New funding balance for PGP programmes reduces Govt share of co-investments

The Crown’s investment share in new Primary Growth Partnership programmes will shift from 50 per cent to 40 per cent from 1 December, but  overall annual funding remaining the same.

Announcing the change, Primary Industries Minister Nathan Guy said the PGP – about five years after being set up – was being aligned to other Government Funds such as the Callaghan Fund.

The Government also believes the commercial benefits of the PGP are higher than the public benefits, “which makes it only fair we tweak the formula”.

Current PGP programmes are not affected by the change. The 40 per cent Crown investment ratio will apply to funding approved for new PGP programmes or for funding extensions of existing programmes approved by the Ministry for Primary Industries (MPI) from 1 December.

The change will not affect the minimum total amount that industry must co-invest in PGP programmes, which will remain at $500,000 over the lifetime of the programme (or $71,500 a year for a seven year programme).

The PGP has 18 programmes under way and a total of $724 million co-invested.

A 2014 report by NZIER estimated that PGP programmes will add at least $6.4 billion per annum to New Zealand’s economy by 2025.

Improvements are also being made to simplify the application process to encourage smaller sectors to apply, including:

• introducing simpler reporting requirements;

• providing assistance to applicants for business case development; and

• exploring opportunities to assist smaller sub-sectors to access the PGP.

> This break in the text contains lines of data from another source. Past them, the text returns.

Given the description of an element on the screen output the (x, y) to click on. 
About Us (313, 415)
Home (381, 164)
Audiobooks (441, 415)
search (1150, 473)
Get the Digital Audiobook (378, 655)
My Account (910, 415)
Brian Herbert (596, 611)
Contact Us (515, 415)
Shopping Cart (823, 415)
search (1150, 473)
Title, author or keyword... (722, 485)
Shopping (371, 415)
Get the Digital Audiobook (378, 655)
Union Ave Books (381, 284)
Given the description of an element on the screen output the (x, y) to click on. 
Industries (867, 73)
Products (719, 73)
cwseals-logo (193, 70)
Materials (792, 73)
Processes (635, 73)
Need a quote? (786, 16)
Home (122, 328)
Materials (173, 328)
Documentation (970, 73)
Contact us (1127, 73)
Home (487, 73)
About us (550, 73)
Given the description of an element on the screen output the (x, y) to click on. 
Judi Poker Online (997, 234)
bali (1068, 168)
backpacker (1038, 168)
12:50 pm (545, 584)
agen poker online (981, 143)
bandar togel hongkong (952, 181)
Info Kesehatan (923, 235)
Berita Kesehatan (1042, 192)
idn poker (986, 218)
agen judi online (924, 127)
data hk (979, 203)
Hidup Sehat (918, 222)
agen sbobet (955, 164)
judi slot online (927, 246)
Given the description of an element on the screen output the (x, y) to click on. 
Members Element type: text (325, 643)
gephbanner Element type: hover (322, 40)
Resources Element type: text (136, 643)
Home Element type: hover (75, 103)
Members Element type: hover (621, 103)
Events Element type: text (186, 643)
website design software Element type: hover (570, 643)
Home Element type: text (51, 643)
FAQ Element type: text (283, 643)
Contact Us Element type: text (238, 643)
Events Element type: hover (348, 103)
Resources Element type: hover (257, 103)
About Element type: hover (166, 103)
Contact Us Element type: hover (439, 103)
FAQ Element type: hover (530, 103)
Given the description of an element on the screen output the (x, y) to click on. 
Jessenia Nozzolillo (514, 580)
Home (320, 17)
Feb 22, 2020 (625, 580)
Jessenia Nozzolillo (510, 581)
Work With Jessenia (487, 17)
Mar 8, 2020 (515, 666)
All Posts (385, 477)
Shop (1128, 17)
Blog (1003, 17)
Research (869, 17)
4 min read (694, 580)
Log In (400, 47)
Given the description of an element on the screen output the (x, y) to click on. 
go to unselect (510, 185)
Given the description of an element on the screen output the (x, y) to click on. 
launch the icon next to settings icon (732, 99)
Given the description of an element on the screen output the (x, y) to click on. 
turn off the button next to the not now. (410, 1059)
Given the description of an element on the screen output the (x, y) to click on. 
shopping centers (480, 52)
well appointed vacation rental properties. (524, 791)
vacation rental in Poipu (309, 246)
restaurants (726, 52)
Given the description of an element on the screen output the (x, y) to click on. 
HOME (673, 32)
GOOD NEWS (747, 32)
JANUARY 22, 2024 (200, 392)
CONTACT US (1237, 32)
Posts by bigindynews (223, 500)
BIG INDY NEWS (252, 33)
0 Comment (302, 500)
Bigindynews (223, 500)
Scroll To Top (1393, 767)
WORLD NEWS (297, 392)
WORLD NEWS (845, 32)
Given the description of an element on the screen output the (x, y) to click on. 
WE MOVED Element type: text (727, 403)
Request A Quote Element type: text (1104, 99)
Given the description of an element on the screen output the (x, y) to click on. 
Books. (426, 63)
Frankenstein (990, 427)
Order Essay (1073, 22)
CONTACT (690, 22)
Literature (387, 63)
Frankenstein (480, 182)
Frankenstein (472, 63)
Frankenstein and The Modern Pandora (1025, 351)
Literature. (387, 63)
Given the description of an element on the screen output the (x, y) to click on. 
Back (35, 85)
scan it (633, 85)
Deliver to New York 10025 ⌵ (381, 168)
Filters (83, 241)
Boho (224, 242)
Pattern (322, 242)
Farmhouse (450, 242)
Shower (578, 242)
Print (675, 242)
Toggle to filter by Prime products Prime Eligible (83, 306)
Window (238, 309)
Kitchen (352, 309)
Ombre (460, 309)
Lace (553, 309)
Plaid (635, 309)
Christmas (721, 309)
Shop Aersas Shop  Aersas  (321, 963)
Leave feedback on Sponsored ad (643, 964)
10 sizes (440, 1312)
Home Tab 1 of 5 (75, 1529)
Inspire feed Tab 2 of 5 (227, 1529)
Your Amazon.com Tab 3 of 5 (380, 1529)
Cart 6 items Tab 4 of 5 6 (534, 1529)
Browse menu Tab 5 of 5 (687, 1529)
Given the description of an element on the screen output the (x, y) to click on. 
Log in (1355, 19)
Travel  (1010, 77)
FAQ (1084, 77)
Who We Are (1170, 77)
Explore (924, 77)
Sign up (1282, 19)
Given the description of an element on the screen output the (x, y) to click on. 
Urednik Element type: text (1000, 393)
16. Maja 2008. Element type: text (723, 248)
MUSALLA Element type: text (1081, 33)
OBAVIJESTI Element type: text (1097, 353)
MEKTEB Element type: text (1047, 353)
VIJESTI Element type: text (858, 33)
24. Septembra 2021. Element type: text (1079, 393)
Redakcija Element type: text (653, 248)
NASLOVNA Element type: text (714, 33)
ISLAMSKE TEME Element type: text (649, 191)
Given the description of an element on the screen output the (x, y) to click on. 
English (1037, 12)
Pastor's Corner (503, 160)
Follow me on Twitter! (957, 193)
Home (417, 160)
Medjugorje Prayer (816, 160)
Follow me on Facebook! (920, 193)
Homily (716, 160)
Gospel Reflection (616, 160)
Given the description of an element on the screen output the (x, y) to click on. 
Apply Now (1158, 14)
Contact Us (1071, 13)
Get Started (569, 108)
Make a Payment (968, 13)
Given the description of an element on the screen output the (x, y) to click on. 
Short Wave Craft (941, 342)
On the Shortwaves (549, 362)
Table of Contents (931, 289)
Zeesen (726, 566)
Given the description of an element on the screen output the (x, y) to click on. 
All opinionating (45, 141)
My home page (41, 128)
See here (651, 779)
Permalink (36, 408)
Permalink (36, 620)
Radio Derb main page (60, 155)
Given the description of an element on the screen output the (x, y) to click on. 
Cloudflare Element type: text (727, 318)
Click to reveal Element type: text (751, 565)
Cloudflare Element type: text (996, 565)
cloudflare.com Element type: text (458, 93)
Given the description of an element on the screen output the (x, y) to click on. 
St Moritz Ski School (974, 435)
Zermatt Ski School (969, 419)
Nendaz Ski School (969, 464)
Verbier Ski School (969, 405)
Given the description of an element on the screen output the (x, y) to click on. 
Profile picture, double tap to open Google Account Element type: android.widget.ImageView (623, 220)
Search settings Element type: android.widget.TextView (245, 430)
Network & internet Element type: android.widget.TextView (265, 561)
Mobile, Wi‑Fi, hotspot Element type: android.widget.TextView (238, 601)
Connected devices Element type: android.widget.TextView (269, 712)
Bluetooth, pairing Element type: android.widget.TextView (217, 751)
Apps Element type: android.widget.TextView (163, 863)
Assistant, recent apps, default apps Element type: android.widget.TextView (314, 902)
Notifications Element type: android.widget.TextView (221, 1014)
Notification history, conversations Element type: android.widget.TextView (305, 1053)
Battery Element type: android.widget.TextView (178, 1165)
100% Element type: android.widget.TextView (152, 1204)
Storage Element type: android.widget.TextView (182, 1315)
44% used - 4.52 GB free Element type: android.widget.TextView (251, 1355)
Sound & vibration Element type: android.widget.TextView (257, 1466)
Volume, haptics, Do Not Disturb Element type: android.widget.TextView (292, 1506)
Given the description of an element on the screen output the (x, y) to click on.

The PGP aims to boost the value, productivity and profitability of our primary sector through investment between government and industry.

PGP programmes are generally long-run programmes of five to seven years’ duration and are subject to oversight and monitoring by an independent panel (the Investment Advisory Panel) and MPI.

Monitoring requirements include programme steering groups, quarterly progress reporting, annual plans, financial audits, and progress reviews, along with evaluation of the overall programme. Government funding is only released to programmes on receipt of invoices for work completed in accordance with programme plans.